____ Exercise data

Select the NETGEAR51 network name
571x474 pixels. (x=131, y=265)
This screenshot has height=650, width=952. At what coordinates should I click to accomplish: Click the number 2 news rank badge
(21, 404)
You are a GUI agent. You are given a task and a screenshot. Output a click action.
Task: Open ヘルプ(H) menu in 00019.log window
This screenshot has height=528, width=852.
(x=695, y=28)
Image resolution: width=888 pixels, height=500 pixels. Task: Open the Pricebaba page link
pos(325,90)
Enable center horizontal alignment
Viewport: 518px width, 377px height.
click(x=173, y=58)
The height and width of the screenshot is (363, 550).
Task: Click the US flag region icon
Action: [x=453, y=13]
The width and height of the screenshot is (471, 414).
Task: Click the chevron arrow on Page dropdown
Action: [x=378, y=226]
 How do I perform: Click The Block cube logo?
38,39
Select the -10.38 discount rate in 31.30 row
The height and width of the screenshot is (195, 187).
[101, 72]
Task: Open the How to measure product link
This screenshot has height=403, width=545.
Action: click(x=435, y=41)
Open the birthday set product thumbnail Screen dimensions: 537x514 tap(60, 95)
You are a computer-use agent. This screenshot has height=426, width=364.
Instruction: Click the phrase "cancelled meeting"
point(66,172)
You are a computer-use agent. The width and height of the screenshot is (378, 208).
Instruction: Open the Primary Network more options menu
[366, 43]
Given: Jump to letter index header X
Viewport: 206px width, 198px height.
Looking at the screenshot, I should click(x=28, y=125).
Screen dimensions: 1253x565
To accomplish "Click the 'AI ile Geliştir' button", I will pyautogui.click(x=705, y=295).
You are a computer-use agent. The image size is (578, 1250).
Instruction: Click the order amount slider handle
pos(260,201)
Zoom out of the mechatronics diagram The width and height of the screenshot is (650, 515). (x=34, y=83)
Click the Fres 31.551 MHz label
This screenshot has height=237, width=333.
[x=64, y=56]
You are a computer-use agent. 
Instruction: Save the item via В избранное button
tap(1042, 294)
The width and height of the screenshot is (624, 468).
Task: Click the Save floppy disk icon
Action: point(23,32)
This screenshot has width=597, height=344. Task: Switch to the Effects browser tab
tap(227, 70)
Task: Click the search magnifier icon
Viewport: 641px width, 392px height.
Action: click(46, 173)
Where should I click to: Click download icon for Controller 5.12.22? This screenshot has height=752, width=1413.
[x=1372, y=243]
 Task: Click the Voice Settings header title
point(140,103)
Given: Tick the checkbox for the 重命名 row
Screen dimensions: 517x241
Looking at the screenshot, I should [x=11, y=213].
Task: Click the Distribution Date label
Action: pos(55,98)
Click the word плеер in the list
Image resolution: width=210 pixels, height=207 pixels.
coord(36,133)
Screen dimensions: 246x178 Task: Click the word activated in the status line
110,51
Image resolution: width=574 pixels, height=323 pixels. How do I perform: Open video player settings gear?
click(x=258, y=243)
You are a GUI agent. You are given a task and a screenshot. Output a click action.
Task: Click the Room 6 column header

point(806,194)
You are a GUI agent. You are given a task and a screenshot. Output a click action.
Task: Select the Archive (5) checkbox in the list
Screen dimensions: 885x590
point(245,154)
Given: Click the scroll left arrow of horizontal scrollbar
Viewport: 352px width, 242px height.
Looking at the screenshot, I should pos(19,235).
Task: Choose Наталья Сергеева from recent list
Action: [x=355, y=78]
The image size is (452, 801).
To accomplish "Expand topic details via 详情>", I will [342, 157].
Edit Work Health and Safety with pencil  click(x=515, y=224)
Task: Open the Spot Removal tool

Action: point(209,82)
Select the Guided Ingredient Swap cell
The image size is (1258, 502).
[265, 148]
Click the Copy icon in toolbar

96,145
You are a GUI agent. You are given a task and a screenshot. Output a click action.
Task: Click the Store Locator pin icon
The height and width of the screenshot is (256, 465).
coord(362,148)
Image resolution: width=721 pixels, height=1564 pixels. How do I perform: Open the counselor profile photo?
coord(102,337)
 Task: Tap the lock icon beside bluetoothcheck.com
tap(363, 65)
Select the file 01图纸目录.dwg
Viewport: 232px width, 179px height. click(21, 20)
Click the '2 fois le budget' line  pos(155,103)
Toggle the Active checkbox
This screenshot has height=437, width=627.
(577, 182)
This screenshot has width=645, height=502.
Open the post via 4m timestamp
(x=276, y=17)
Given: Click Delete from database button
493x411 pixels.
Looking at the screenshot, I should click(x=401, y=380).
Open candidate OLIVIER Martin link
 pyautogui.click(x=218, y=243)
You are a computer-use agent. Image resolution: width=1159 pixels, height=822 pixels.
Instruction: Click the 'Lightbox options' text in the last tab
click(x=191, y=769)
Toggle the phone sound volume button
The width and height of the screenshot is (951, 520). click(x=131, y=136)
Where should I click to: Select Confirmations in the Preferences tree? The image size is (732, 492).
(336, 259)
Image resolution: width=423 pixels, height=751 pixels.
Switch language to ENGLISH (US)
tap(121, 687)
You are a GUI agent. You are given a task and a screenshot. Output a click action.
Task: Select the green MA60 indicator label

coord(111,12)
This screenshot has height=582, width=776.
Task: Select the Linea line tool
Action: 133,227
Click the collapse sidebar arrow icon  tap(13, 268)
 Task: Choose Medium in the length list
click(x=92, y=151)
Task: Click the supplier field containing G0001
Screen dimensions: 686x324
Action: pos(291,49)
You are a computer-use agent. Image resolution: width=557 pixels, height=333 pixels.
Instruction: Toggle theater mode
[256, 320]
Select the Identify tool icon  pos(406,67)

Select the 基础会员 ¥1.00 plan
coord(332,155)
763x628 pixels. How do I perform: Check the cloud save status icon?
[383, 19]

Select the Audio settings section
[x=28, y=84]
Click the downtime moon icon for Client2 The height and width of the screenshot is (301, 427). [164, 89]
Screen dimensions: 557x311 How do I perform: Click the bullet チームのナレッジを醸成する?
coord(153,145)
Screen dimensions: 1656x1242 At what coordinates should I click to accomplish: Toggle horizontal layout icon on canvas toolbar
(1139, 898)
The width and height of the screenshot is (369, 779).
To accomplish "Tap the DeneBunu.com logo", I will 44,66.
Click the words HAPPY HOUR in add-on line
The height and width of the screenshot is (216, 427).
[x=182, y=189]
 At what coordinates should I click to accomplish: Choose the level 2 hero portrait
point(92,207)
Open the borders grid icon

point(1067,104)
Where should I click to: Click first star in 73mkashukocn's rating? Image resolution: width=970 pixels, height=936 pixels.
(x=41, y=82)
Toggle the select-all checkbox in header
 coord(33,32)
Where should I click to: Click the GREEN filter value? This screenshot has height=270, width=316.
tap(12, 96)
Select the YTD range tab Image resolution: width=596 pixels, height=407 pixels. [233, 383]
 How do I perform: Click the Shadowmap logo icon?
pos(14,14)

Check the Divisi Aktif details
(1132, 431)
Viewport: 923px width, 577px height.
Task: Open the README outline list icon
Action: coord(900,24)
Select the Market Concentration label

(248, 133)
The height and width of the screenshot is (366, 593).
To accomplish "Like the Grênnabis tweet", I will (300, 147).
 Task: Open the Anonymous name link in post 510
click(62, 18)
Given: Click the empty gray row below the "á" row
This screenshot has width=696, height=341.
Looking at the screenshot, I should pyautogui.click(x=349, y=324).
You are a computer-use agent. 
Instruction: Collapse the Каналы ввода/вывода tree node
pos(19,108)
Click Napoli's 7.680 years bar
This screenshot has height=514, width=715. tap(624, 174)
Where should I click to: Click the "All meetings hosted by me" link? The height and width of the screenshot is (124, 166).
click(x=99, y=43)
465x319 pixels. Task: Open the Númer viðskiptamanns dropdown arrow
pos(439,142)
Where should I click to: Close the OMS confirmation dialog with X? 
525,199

________

What is being asked
Would you please work out how many lines of the data hold "product"? Reply with the number alone.

Problem solution
2